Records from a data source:
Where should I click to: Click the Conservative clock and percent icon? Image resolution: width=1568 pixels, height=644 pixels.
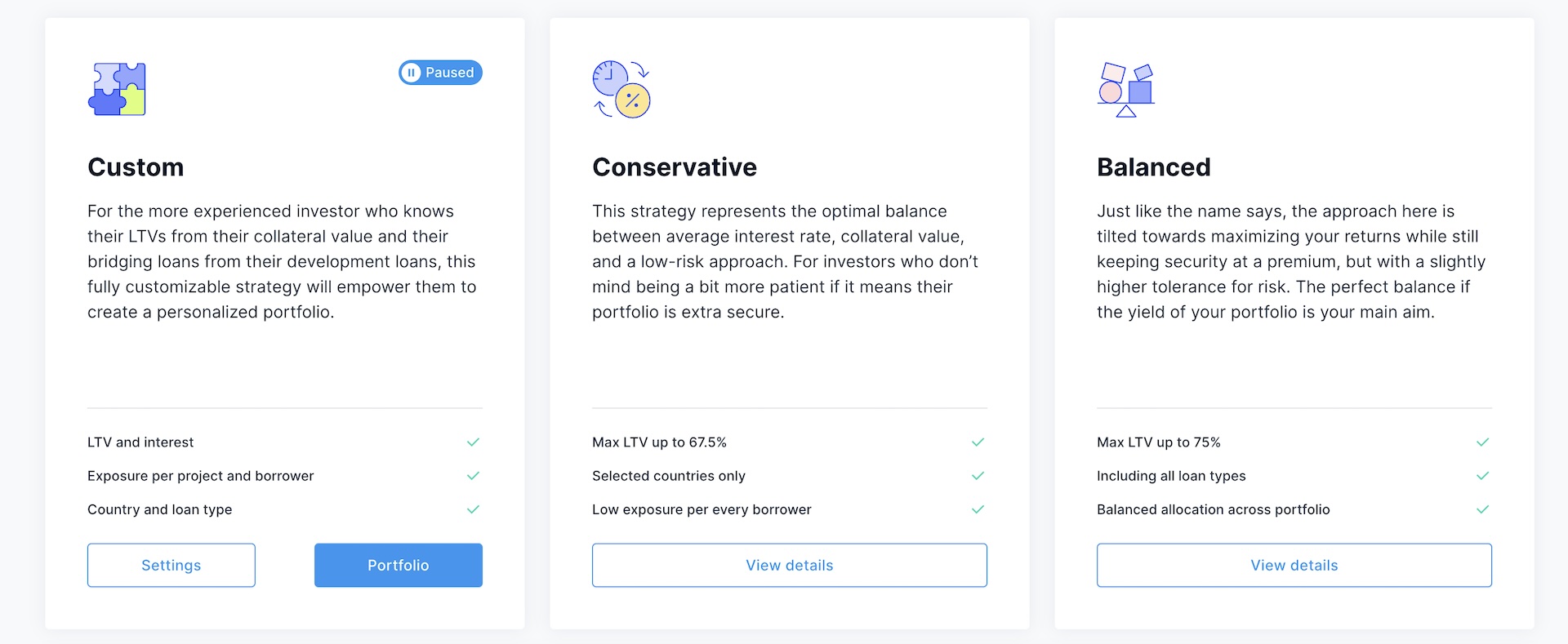click(x=621, y=89)
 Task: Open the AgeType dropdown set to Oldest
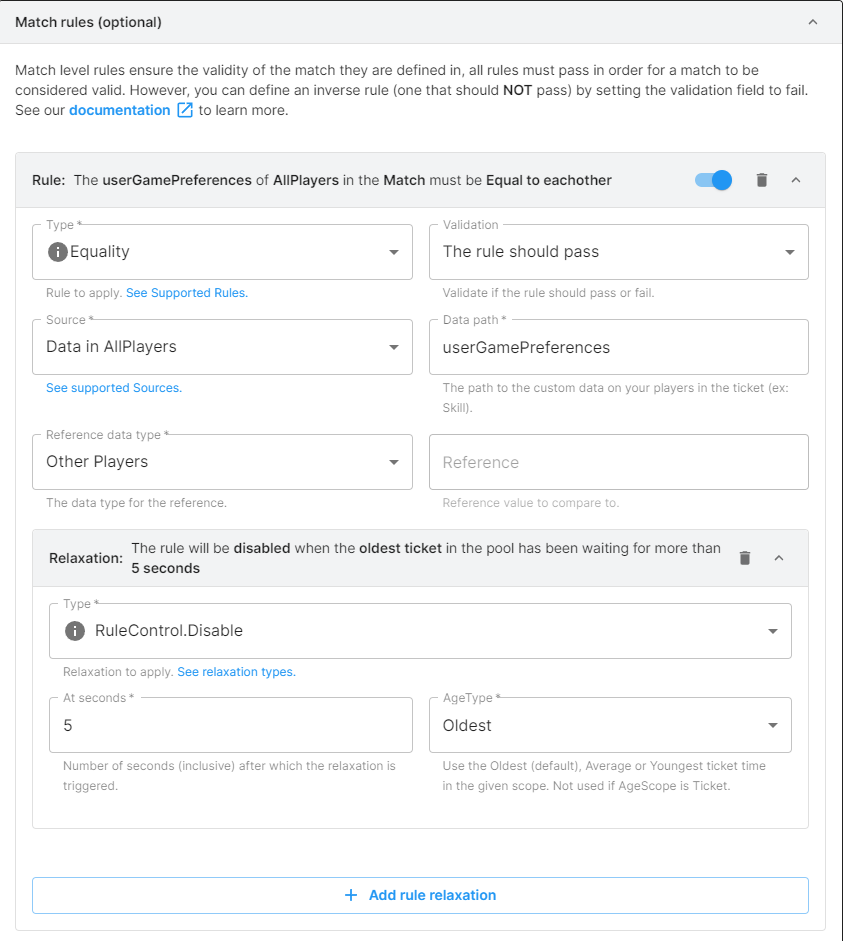pyautogui.click(x=610, y=725)
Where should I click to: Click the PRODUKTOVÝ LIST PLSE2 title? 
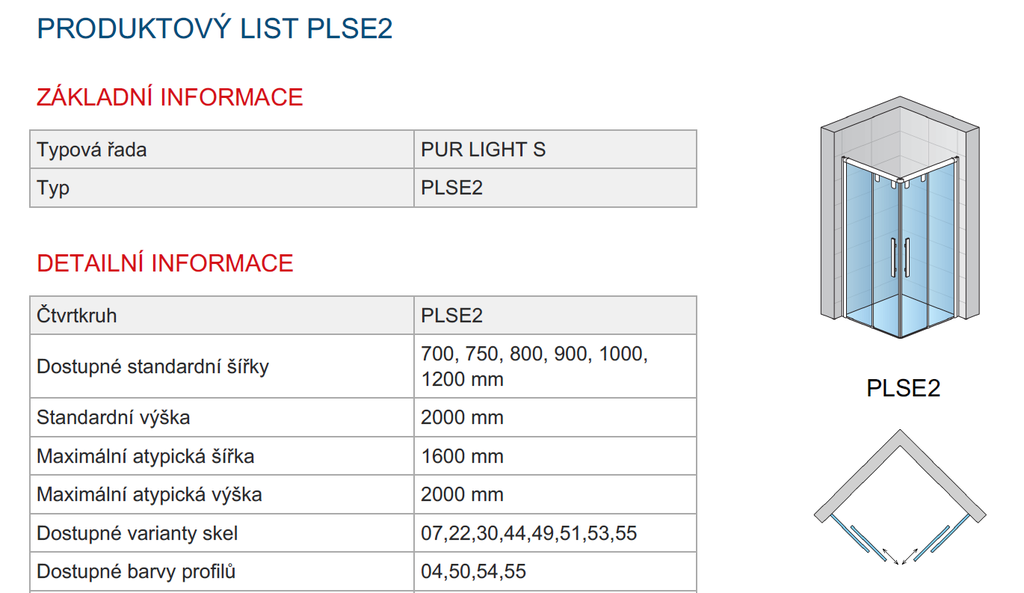(x=215, y=29)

**Directions for this task:** In your copy, every entry above must match word for word, and no picture may appear.

**Answer to this exercise:**
Where should I click to: Click the Conservative clock and percent icon? Image resolution: width=1568 pixels, height=644 pixels.
click(x=621, y=89)
 Task: Open the AgeType dropdown set to Oldest
pyautogui.click(x=610, y=725)
Where should I click to: Click the PRODUKTOVÝ LIST PLSE2 title? 
(x=215, y=29)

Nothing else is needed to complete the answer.